2. 6502 sayılı Tüketicinin Korunması Hakkındaki Kanun'a eklenen 73 üncü maddesinin A bendinde; (Ek:22/7/2020-7251/59 md.) (1) Tüketici mahkemelerinde görülen uyuşmazlıklarda dava açılmadan önce arabulucuya başvurulmuş olması dava şartıdır. Şu kadar ki, aşağıda belirtilen hususlarda dava şartı olarak arabuluculuğa ilişkin hükümler uygulanmaz:
a) Tüketici hakem heyetinin görevi kapsamında olan uyuşmazlıklar
b) Tüketici hakem heyeti kararlarına yapılan itirazlar
c) 73 üncü maddenin altıncı fıkrasında belirtilen davalar
ç) 74 üncü maddede belirtilen davalar
d) Tüketici işlemi mahiyetinde olan ve taşınmazın aynından doğan uyuşmazlıklar
(2) 07.06.2012 tarihli ve 6325 sayılı Hukuk Uyuşmazlıklarında Arabuluculuk Kanununun 18/A maddesinin onbirinci fıkrası tüketici aleyhine uygulanmaz.
3. 6325 Sayılı Hukuk Uyuşmazlıklarında Arabuluculuk Kanunu’nun 18/A maddesinde
(Ek:06.12.2018-7155/23 md.) (1) İlgili kanunlarda arabulucuya başvurulmuş olması dava şartı olarak kabul edilmiş ise arabuluculuk sürecine aşağıdaki hükümler uygulanır.

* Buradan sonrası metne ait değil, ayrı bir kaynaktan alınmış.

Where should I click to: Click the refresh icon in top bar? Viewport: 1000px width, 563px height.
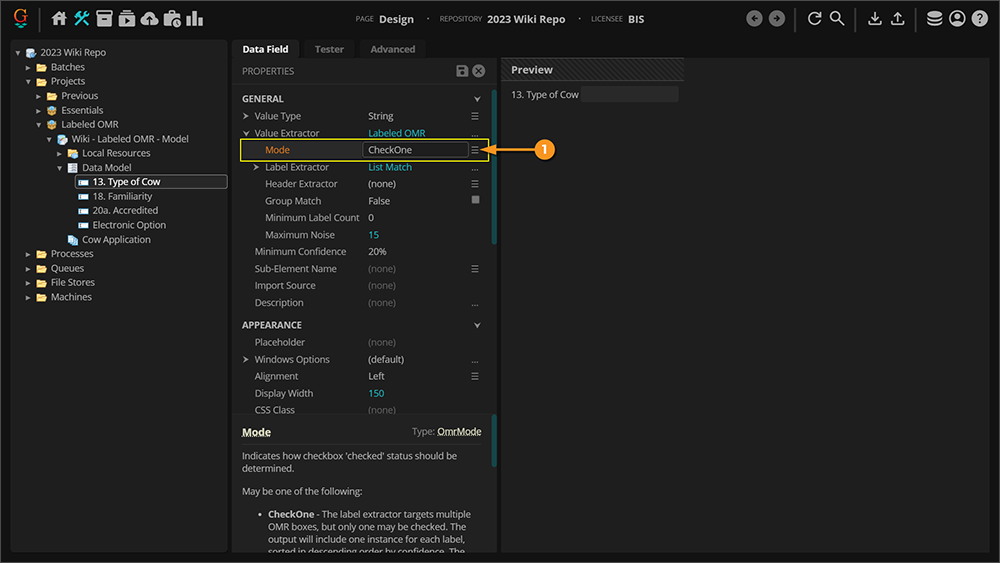[x=814, y=19]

(2) Davacı, arabuluculuk faaliyeti sonunda anlaşmaya varılamadığına ilişkin son tutanağın aslını veya arabulucu tarafından onaylanmış bir örneğini dava dilekçesine eklemek zorundadır. Bu zorunluluğa uyulmaması hâlinde mahkemece davacıya, son tutanağın bir haftalık kesin süre içinde mahkemeye sunulması gerektiği, aksi takdirde davanın usulden reddedileceği ihtarını içeren davetiye gönderilir. İhtarın gereği yerine getirilmez ise dava dilekçesi karşı tarafa tebliğe çıkarılmaksızın davanın usulden reddine karar verilir. Arabulucuya başvurulmadan dava açıldığının anlaşılması hâlinde herhangi bir işlem yapılmaksızın davanın, dava şartı yokluğu sebebiyle usulden reddine karar verilir.
Hükümleri düzenlenmiştir.
3. Değerlendirme
Temyizen incelenen karar, tarafların karşılıklı iddia ve savunmalarına, dayandıkları belgelere, uyuşmazlığa uygulanması gereken hukuk kuralları ile hukuki ilişkinin nitelendirilmesine, dava şartlarına, yargılama ve ispat kuralları ile kararda belirtilen gerekçelere, özellikle 6325 sayılı 18/A maddesinin ikinci fıkrasına göre arabulucuya başvurulmadan dava açıldığının anlaşılması hâlinde herhangi bir işlem yapılmaksızın davanın, dava şartı yokluğu sebebiyle usulden reddine karar verileceğine dair düzenleme göz önüne alındığında,
Eldeki davanın, 15.02.2022 tarihinde Asliye Hukuk Mahkemesine açıldığı, Mahkemece ilk duruşmada 13.12.2022 tarihinde Tüketici Mahkemesine görevsizlik kararı verildiği, kararın taraflarca istinaf edilmeksizin 17.01.2023 tarihinde kesinleştiği, tevzinin Tüketici Mahkemesine 19.01.2023 tarihinde yapıldığı, Tüketici Mahkemesince 16.02.2023 tarihinde davacı tarafa arabuluculuk tutanağını sunması için 1 haftalık kesin süre verildiğine ilişkin muhtıra çıkarıldığı, davacı tarafça 26.04.2023 tarihli arabuluculuk tutanağının sunulduğu, arabuluculuk sürecinin başlama tarihinin 30.03.2023, bittiği tarihin 26.04.2023 olduğundan dava dosyasının görevli mahkemeye kaydı öncesinde dava şartı arabuluculuk şartının yerine getirilmediğinin anlaşılmasına göre davacı vekilinin temyiz itirazlarının reddi ile usul ve kanuna uygun olan kararın onanmasına karar vermek gerekmiştir.
VI. KARAR
Açıklanan sebeplerle;
Temyiz olunan Bölge Adliye Mahkemesi kararının 6100 sayılı Kanun'un 370 inci maddesi uyarınca ONANMASINA,
Dosyanın İlk Derece Mahkemesine, kararın bir örneğinin Bölge Adliye Mahkemesine gönderilmesine,
07.10.2024 tarihinde oy birliğiyle karar verildi.